* [Document extract]
────────────────
Mark Carney teams up with Danielle Smith to screw B.C. and First Nations
Who needs consent or safety when you can make money?

Prime Minister Mark Carney and Premier Danielle Smith have finally struck their grand bargain between Canada and Alberta. The end result? Climate change will kill us all.
After Smith’s ludicrous threats of Albertan secession, Carney has caved on virtually every environmental policy the Liberals have previously championed, rewarding the Premier’s childish temper tantrum with new privileges that will come at the expense of Alberta’s neighbours.
This is a deal so objectionable that Liberal MP Steven Guilbeault, a staunch environmentalist, has resigned from Carney’s cabinet in protest, albeit remaining in caucus on the backbench. The details of this Memorandum of Understanding are now publicly available online, so let’s walk through it together, and see exactly what Carney and Smith have just done to British Columbia, to First Nations, and to the environment.
────────────────
* [Provided data]
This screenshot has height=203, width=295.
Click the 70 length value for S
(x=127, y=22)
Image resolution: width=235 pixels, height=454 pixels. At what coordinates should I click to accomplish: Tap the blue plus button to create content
────────────────
Rewrite the stretch from "Mark Carney teams" through "kill us all." in the opinion piece on the Carney–Smith deal, substituting "agreement" for "grand bargain".

Mark Carney teams up with Danielle Smith to screw B.C. and First Nations
Who needs consent or safety when you can make money?

Prime Minister Mark Carney and Premier Danielle Smith have finally struck their agreement between Canada and Alberta. The end result? Climate change will kill us all.